Indexes are not supported on counter columns directly. That said, the latest version changes
the way updates are collected by {{WriteTimeTransaction}} with the effect that counter columns
will be present in the Rows supplied to registered indexers.

bq. SIM#indexPartition seems to miss to invoke Indexer#finish.

Thanks, good catch.

On the subsequent comment regarding CASSANDRA-8717, I haven't had a chance yet but I'll dig
further into that shortly.




was (Author: beobal):
@sbtourist in response to your comments (sorry for the delay) :

bq.
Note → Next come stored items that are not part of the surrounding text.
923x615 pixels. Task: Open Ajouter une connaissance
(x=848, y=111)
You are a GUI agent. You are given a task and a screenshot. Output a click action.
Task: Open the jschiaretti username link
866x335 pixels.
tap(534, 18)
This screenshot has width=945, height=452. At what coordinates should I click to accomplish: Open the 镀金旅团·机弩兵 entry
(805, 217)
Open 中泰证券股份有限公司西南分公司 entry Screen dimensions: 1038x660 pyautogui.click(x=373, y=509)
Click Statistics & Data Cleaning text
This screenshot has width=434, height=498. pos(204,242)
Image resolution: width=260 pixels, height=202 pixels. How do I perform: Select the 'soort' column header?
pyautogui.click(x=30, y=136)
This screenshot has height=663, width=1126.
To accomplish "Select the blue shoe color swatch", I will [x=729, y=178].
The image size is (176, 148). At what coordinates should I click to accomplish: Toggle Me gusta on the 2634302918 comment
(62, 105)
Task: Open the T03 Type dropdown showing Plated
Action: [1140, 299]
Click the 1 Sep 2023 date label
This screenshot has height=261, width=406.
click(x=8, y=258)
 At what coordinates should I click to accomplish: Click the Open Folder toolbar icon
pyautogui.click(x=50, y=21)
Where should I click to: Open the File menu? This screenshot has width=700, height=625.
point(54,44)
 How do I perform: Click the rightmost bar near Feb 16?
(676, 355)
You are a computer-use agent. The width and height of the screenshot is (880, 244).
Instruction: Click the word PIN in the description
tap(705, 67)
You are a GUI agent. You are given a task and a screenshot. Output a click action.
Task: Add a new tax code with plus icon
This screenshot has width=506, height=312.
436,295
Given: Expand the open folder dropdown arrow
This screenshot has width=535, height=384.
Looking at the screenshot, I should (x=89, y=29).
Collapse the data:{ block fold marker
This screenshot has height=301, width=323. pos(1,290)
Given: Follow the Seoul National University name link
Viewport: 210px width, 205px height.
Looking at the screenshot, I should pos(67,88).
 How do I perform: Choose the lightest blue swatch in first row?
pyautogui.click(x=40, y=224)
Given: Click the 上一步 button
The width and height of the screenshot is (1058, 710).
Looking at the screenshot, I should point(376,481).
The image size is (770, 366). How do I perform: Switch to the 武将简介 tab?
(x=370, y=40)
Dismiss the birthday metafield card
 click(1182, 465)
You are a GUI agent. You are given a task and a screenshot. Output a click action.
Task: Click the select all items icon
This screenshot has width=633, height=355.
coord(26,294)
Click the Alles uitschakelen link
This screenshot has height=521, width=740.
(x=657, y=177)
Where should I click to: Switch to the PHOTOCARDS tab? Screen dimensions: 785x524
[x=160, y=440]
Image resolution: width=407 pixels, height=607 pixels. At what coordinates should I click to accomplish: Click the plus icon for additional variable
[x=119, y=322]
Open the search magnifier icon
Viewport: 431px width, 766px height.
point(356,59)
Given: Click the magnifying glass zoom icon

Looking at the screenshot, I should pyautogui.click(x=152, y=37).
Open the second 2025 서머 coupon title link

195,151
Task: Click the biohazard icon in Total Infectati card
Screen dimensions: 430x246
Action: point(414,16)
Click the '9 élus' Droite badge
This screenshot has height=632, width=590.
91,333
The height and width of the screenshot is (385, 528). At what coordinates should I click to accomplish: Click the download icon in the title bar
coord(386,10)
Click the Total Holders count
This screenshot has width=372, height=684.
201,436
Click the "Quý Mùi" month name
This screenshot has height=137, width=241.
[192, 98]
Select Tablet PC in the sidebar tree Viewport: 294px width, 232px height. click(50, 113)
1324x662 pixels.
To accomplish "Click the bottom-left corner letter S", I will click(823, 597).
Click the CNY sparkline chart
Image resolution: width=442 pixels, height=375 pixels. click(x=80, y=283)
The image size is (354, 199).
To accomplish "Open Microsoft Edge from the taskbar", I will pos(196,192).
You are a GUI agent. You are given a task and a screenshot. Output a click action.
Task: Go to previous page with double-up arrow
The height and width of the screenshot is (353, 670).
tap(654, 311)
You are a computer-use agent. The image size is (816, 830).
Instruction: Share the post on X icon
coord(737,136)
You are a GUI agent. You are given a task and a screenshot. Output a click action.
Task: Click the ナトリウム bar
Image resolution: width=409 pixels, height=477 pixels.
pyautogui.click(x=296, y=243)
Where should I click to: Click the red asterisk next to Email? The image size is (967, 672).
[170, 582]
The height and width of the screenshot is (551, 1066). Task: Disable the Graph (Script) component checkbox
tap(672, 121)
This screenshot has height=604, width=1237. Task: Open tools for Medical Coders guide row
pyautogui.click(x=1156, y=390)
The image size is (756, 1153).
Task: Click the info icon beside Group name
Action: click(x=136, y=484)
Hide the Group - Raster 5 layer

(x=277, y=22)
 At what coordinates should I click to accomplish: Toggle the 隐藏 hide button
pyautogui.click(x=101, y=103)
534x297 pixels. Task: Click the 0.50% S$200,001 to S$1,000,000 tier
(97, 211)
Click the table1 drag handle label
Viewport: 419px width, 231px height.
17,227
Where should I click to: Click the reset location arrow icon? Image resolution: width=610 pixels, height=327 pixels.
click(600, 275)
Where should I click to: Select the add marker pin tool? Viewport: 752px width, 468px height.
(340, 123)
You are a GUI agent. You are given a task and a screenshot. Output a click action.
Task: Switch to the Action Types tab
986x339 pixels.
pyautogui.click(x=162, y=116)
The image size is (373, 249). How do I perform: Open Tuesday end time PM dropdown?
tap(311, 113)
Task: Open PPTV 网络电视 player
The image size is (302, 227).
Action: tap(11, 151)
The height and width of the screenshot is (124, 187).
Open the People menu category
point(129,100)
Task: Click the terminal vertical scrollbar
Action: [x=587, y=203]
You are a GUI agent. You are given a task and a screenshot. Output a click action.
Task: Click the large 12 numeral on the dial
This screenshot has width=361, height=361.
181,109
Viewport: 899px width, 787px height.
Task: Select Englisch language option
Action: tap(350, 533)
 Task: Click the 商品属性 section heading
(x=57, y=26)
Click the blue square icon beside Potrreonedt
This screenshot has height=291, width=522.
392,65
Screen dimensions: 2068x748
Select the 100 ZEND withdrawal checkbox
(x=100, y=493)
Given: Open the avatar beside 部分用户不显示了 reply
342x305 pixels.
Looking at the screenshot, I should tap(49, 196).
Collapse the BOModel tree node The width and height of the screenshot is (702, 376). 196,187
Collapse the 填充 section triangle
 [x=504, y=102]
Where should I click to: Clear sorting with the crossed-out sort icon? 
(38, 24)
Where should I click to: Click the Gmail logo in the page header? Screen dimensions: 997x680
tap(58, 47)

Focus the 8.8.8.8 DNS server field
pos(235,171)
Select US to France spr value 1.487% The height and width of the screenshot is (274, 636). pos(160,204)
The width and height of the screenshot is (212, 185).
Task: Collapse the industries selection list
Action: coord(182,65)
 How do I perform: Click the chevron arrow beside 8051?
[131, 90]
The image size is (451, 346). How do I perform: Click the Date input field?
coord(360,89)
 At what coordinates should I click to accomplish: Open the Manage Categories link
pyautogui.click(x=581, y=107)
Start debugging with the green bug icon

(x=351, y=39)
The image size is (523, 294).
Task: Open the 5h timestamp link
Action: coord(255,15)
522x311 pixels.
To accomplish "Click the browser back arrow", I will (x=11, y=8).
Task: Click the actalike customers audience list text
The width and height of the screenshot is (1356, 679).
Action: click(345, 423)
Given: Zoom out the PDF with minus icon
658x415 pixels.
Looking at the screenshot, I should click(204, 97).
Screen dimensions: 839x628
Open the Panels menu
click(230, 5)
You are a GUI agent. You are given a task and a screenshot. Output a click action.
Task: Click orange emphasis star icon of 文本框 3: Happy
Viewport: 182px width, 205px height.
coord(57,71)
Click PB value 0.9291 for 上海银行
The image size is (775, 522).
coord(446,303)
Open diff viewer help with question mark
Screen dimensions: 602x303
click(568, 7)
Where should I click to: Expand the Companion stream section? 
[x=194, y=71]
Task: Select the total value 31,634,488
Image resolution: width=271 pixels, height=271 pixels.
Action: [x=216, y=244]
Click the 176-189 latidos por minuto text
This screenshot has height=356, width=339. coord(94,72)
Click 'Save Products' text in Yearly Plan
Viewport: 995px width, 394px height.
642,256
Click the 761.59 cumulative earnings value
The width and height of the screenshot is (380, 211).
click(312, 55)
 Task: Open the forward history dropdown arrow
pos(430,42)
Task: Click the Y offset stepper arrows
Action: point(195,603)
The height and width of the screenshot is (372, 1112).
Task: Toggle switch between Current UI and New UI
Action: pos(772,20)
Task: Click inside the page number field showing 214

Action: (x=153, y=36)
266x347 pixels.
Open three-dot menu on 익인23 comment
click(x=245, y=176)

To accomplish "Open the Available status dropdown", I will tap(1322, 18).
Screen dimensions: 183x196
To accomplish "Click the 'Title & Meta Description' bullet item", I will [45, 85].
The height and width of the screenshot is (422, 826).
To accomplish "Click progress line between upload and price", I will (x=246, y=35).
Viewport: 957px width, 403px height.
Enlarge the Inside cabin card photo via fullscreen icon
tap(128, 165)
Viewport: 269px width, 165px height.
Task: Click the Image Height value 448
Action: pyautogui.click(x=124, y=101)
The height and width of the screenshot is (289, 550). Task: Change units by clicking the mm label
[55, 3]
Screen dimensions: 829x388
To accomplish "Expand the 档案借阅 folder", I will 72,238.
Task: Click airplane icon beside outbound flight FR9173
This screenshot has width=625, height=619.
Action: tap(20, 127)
It seems we've lost CASSANDRA-9196.

This was necessary because of the fact that each Index defined in schema was automatically
registered with {{SecondaryIndexManager}}. So even if a particular custom index would not
participate in any indexing or search activity on a certain node, due to external configuration
or whatnot, its mere presence would mean that whenever new SSTables were loaded we would perform
an expensive, and possibly pointless iteration through them. This shouldn't happen anymore,
as the decision whether to register an index is now the responsibility of the index itself,
so it can make that choice based on whatever criteria is necessary.


bq. It would be useful to distinguish between a cleanup and a compaction at the Indexer level,
as indexes not backed by CFs will probably be do nothing during compaction.

{{SecondaryIndexManager.TransactionType}} now allows impls to distinguish between {{WRITE_TIME}},
{{COMPACTION}} and {{CLEANUP}} transactions.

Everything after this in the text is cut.